I als assume that all instances of these particular devices broken in
this regard? If so, I think we need to identify them by Device ID and
Vendor ID, and treat them as if the interrupt pin register read as
zero, in the place we normally check the interrupt pin register.

Note that this is completely independent of the RID/BDF, so the
interrupt-*-mask approach is insufficient.

> In fact, there also a familiar problem exist. As below:
> pci 0000:42:00.0: BAR 7: no space for [io size 0x1000]
> pci 0000:42:00.0: BAR 7: failed to assign [io size 0x1000]
>
> There no "io space" on arm64, maybe only exist on X86. And the Memory Space Indicator also read-only in BAR register.

I'm not entirely sure, but I thought we handled the PCI I/O space as an
MMIO region on ARM64. Do you have many devices/functions attached? It
may be that our VA carveout of 16M is too small.

This is probably worth a separate thread.

> >> In this case, the driver will print information as below: pci
> >> 0000:40:00.0: of_irq_parse_pci() failed with rc=-22
> >>
> >> It's easily lead to misinterpret.
> >
> > If this is limited to a subset of devices which we know are broken in
> > this regard, can we not handle these cases explicitly?
> Actually, we have another way to block this warning. Use "interrupt-map" to map it to a pesudo IRQ. But I think it will also be misunderstanded.

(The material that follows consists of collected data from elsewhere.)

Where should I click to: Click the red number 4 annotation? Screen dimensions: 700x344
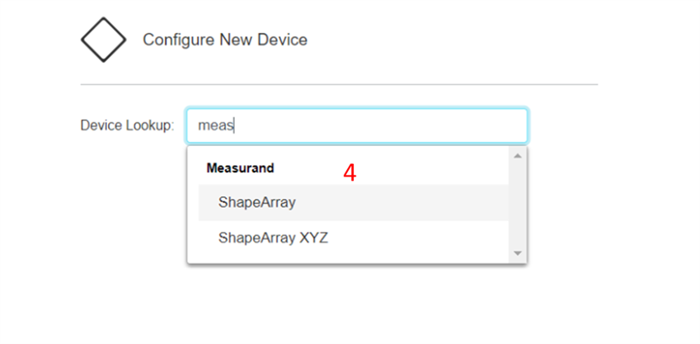click(x=350, y=173)
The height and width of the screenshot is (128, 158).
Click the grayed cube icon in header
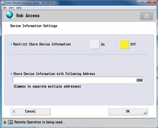click(146, 16)
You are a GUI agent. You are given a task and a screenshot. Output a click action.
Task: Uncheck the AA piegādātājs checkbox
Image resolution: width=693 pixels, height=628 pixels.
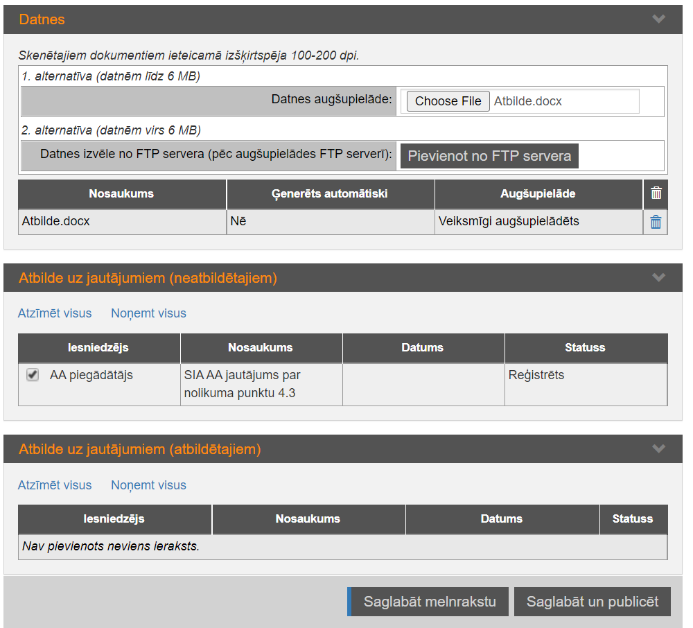(x=32, y=375)
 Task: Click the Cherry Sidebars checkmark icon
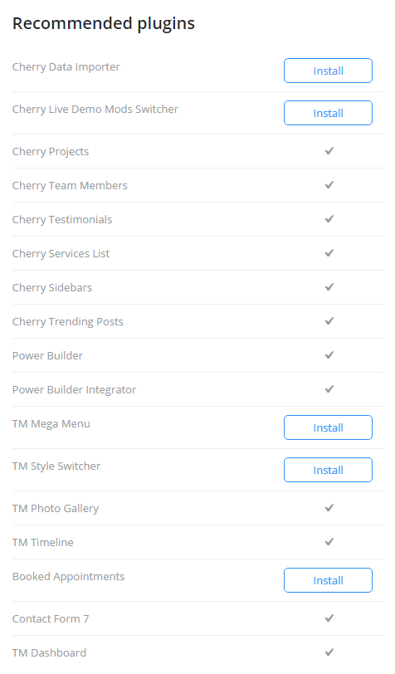[329, 286]
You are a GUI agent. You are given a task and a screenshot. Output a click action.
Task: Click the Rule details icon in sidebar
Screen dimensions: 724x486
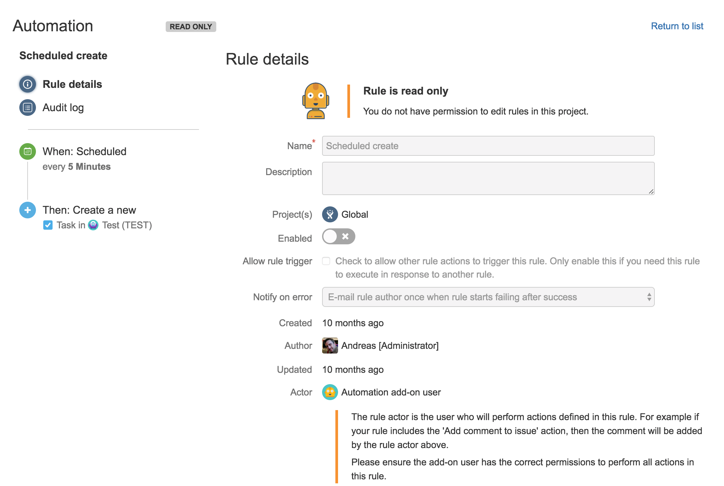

This is very fragile, as it depends on the RIDs/addresses assigned by
the host controller. If devices are plugged into different slots then
that could change, you get the warning, and other devices may be
prevented from using wired interrupts.

As I mentioned above, I think we need to identify the buggy devices by
ID, rather than by topology.

Thanks,
Mark.